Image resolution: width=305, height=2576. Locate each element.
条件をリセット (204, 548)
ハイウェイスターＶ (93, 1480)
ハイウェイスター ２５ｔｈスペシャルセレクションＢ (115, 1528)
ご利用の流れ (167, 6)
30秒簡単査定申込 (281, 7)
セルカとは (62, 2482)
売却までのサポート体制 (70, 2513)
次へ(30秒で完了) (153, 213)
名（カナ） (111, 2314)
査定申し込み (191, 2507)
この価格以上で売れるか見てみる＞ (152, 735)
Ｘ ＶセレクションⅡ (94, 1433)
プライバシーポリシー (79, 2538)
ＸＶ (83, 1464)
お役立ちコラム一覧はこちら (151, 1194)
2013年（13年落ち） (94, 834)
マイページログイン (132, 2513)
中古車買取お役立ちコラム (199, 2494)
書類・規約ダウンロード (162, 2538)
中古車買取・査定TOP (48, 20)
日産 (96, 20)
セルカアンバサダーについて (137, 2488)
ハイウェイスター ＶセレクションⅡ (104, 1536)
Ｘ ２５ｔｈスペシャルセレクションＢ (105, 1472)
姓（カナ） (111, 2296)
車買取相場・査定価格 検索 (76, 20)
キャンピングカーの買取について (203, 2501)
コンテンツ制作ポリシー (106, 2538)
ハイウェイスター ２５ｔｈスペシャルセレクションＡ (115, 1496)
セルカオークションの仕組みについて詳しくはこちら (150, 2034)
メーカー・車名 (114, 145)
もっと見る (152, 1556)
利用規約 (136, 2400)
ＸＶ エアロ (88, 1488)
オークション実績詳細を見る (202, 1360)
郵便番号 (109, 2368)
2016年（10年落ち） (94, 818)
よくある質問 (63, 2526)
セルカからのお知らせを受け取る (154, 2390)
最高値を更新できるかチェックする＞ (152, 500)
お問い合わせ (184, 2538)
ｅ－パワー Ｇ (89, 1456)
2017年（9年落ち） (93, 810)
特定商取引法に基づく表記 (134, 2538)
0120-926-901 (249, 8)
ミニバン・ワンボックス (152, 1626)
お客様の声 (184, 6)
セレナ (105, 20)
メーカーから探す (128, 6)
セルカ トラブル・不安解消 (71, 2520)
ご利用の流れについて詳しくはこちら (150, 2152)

**What to work on**
Each line in the listing is to be returned exactly.

**Task output**
Image resolution: width=305, height=2576. Locate each element.
条件をリセット (204, 548)
ハイウェイスターＶ (93, 1480)
ハイウェイスター ２５ｔｈスペシャルセレクションＢ (115, 1528)
ご利用の流れ (167, 6)
30秒簡単査定申込 (281, 7)
セルカとは (62, 2482)
売却までのサポート体制 (70, 2513)
次へ(30秒で完了) (153, 213)
名（カナ） (111, 2314)
査定申し込み (191, 2507)
この価格以上で売れるか見てみる＞ (152, 735)
Ｘ ＶセレクションⅡ (94, 1433)
プライバシーポリシー (79, 2538)
ＸＶ (83, 1464)
お役立ちコラム一覧はこちら (151, 1194)
2013年（13年落ち） (94, 834)
マイページログイン (132, 2513)
中古車買取お役立ちコラム (199, 2494)
書類・規約ダウンロード (162, 2538)
中古車買取・査定TOP (48, 20)
日産 (96, 20)
セルカアンバサダーについて (137, 2488)
ハイウェイスター ＶセレクションⅡ (104, 1536)
Ｘ ２５ｔｈスペシャルセレクションＢ (105, 1472)
姓（カナ） (111, 2296)
車買取相場・査定価格 検索 (76, 20)
キャンピングカーの買取について (203, 2501)
コンテンツ制作ポリシー (106, 2538)
ハイウェイスター ２５ｔｈスペシャルセレクションＡ (115, 1496)
セルカオークションの仕組みについて詳しくはこちら (150, 2034)
メーカー・車名 (114, 145)
もっと見る (152, 1556)
利用規約 (136, 2400)
ＸＶ エアロ (88, 1488)
オークション実績詳細を見る (202, 1360)
郵便番号 (109, 2368)
2016年（10年落ち） (94, 818)
よくある質問 (63, 2526)
セルカからのお知らせを受け取る (154, 2390)
最高値を更新できるかチェックする＞ (152, 500)
お問い合わせ (184, 2538)
ｅ－パワー Ｇ (89, 1456)
2017年（9年落ち） (93, 810)
特定商取引法に基づく表記 (134, 2538)
0120-926-901 (249, 8)
ミニバン・ワンボックス (152, 1626)
お客様の声 (184, 6)
セレナ (105, 20)
メーカーから探す (128, 6)
セルカ トラブル・不安解消 (71, 2520)
ご利用の流れについて詳しくはこちら (150, 2152)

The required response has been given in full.